***** Data supplied
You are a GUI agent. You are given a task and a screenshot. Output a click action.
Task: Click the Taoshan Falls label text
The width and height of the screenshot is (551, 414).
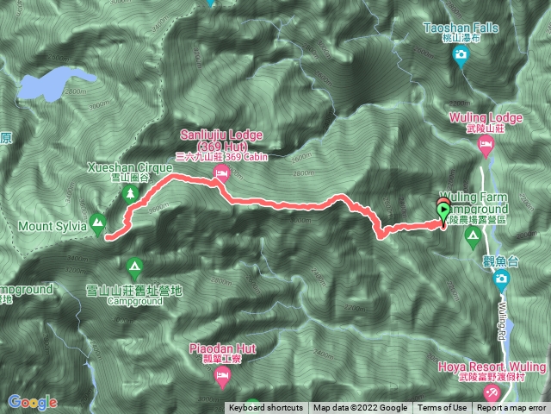click(461, 28)
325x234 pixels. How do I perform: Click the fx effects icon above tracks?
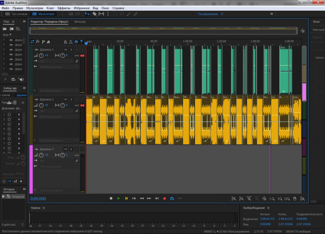38,42
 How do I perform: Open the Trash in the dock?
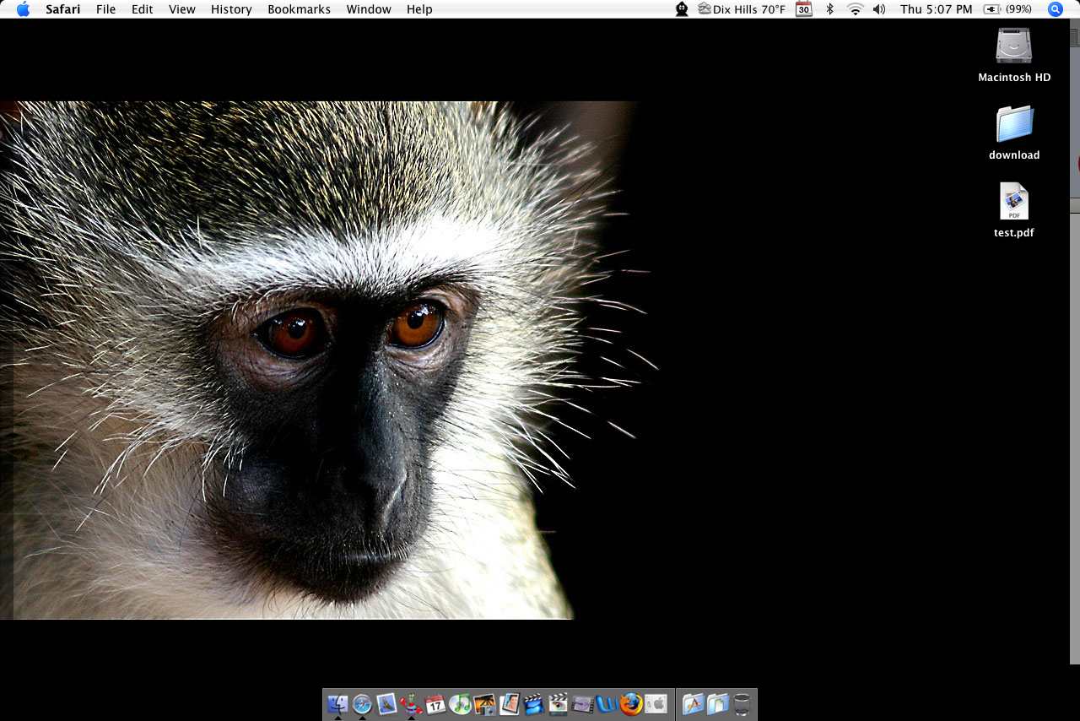[x=742, y=703]
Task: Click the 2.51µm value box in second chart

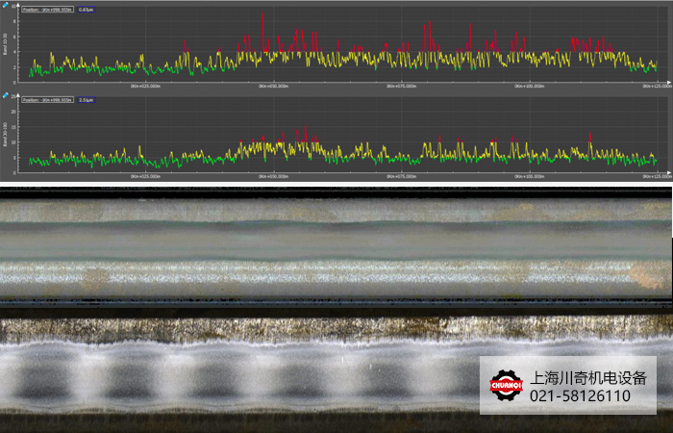Action: [x=86, y=100]
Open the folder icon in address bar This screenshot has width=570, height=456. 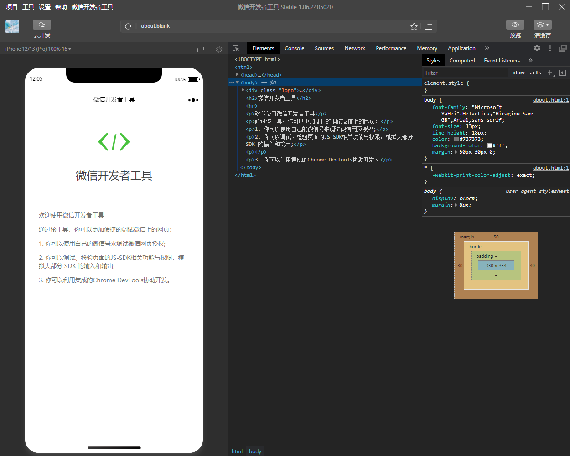point(429,26)
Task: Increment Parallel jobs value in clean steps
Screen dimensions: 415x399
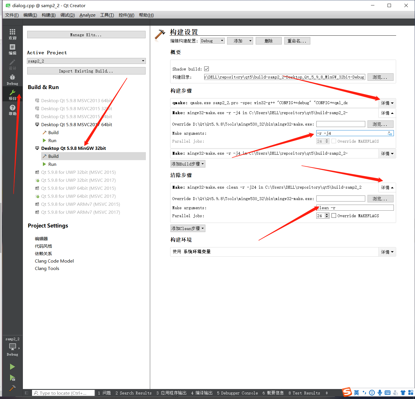Action: [327, 214]
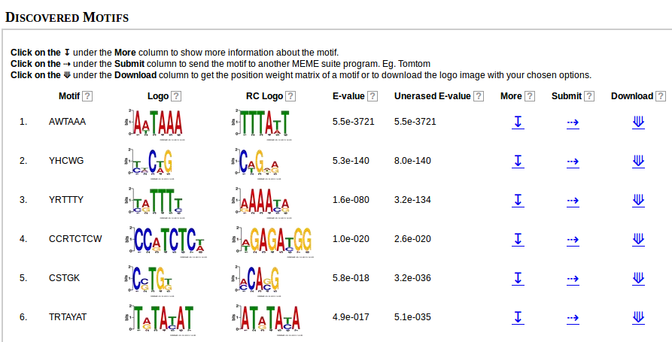Download motif YHCWG matrix
This screenshot has height=342, width=672.
click(x=638, y=162)
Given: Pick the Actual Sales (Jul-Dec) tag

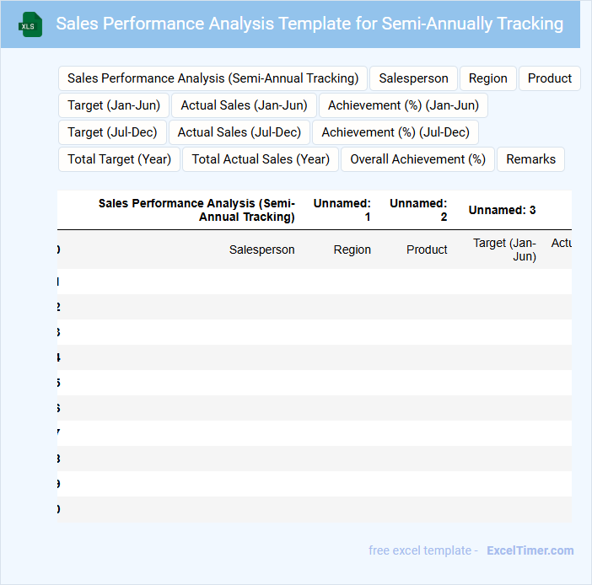Looking at the screenshot, I should tap(239, 132).
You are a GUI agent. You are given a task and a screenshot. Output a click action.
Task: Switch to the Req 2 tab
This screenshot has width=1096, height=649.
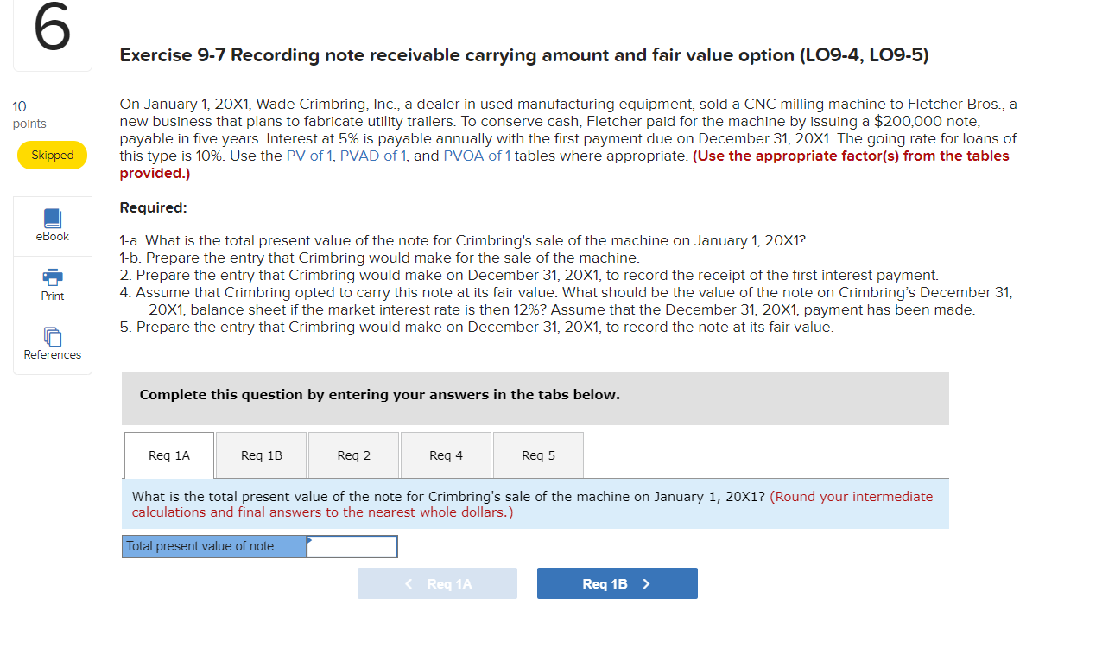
**********
__Work to be completed__: In the records above, find the line with "Task: Switch to the Req 2 tab" and copy from it through the last line exactly, without the pictures.

__Exercise solution__:
Task: Switch to the Req 2 tab
This screenshot has width=1096, height=649.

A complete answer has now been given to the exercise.